Given the importance of nutrition in maintaining the health of fish, with respect to nutritional involvement on immuno-competence and disease resistance, as well as its role in stress mediation, there is a growing trend towards exploring dietary components of a non-nutritional nature to provide various functional attributes. This has been compounded by the constraints of employing antibiotics in the aquaculture industry, as reflected by the EU moratorium on the banning of antibiotic growth promoters in animal feeds, including fish (Regulation, EC No, 1831).

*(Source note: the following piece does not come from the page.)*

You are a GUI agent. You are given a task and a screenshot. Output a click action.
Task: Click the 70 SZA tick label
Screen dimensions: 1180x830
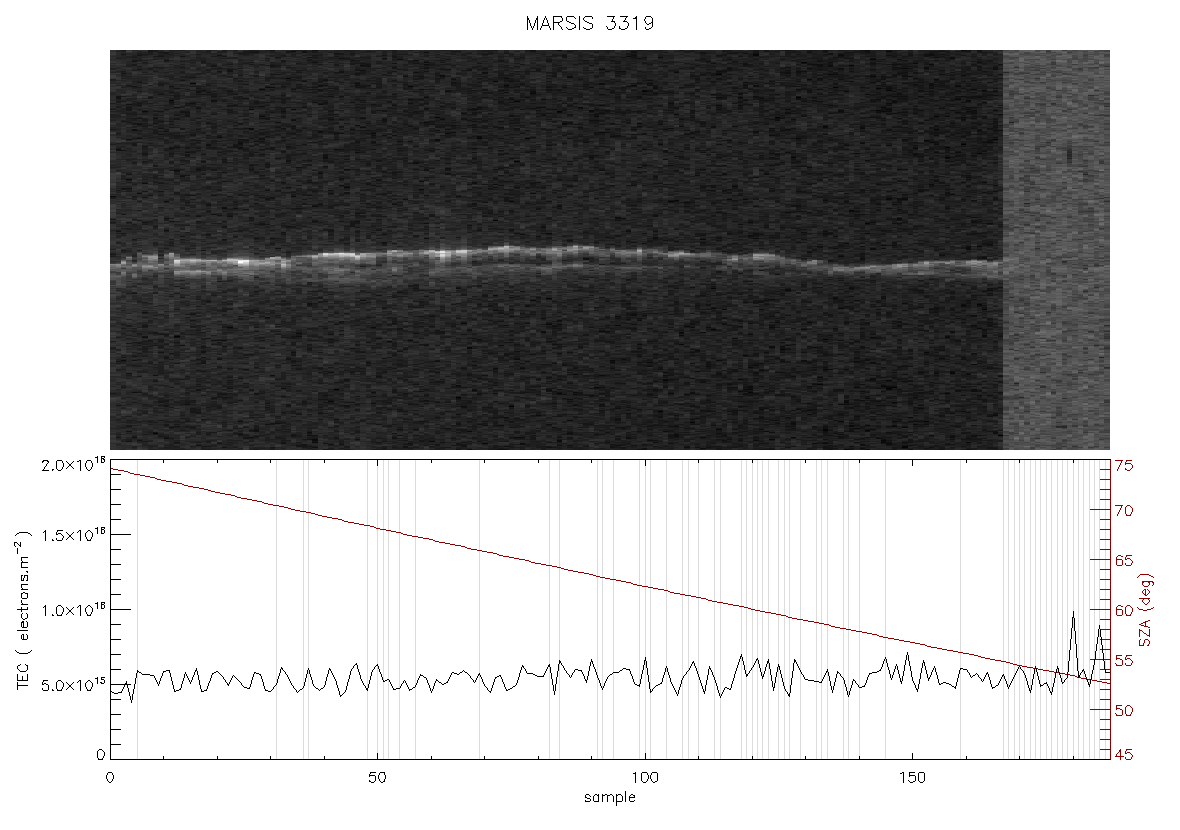1124,511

There have been numerous investigations on salmon and trout to evaluate the feasibility of supplementing diets with a range of potentially probiotic bacteria. Several general reviews have been published over the past decade summarising the latest available literature (Ringø and Gatesoupe, 1998, Gatesoupe, 1999, Ringø and Birkbeck, 1999, Vershuere et al., 2000, Irianto and Austin, 2002a, Ringø, 2004, Burr et al., 2005, Balcázar et al., 2006a, Gram and Ringø, 2005, Ringø et al., 2005, Gatesoupe, 2007, Kesarcodi-Watson et al., 2008, Wang et al., 2008a). Furthermore, specific reviews have focused on larvae (Gomez-Gil et al., 2000, Vine et al., 2006, Tinh et al., 2008), shrimp (Farzanfar, 2006, Ninawe and Selvin, 2009), shellfish (Balcázar et al., 2006b) along with reviews specific to applications for Indian (Panigrahi and Azad, 2007) and Chinese aquaculture (Qi et al., 2009). However, to the authors' knowledge, no reviews have been put forward to summarise the effects of probiotics on salmonids. Additionally, with the growing interest and assessment of prebiotic applications for fish, it is pertinent to review the present findings with regards to salmonid fish.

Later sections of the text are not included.